Et si je me permets de vous livrer cette anecdote c'est d'une part pour que vous flippiez tous à l'idée que l’État ait décidé depuis de confier des enfants à quelqu'un comme moi, et d'autres part aussi pour vous dire à quel point ce film - avant d'être un chef d’œuvre sur la Guerre froide - est aussi et avant tout un chef d’œuvre de cinéma tout court.
Car pour qu'un film réussisse tout aussi bien à captiver un gamin de dix ans qu'un cinéphile adulte qui a depuis bien baroudé, c'est qu'en termes de septième art il sait aussi se poser là.
Il suffit d'ailleurs de (re)voir la seule scène d'introduction de ce film pour se rappeler qui est John McTiernan et pourquoi cet auteur est à classer parmi les plus grands cinéastes du XXe siècle.
Ouverture en fondu.
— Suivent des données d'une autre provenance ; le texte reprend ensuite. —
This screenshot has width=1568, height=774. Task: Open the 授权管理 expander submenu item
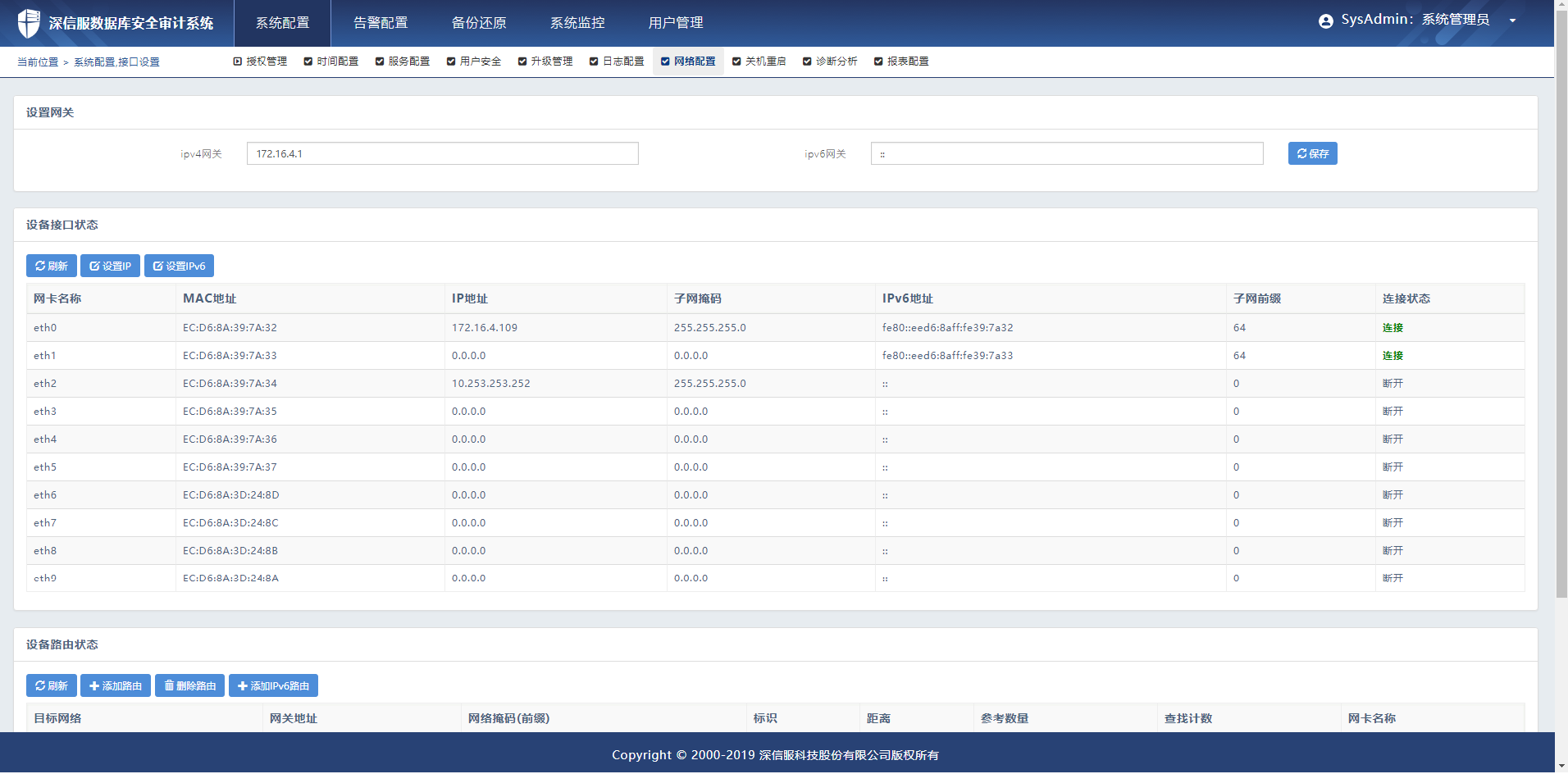(260, 61)
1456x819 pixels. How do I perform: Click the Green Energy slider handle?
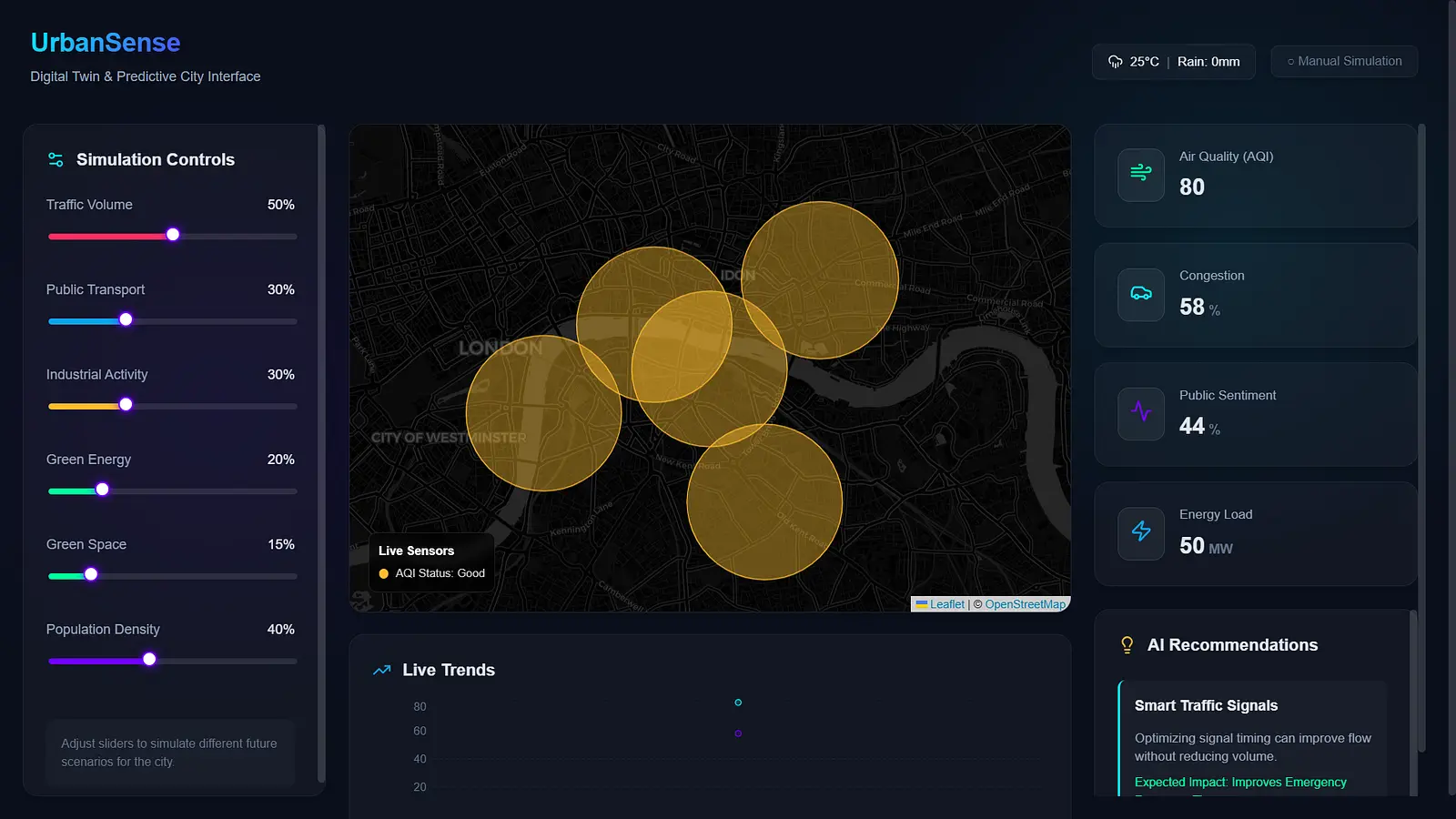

Découverte d'un paysage froid et hostile. Des montagnes enneigées au pied d'un lac aux couleurs ternes.
Le plan pannote de gauche à droite.
En contrechamp le regard plissé de Sean Connery observe, l'oeil grave.
Nouveau contrechamp. D'autres montagnes gelées mais ce coup-ci avec un panning droite-gauche.
On comprend dès lors qu'on est au milieu d'un lac gelé.
Le contrechamp sur le regard de Sean Connery se desserre.
A côté de lui Sam Neil regardant au loin, avec des jumelles.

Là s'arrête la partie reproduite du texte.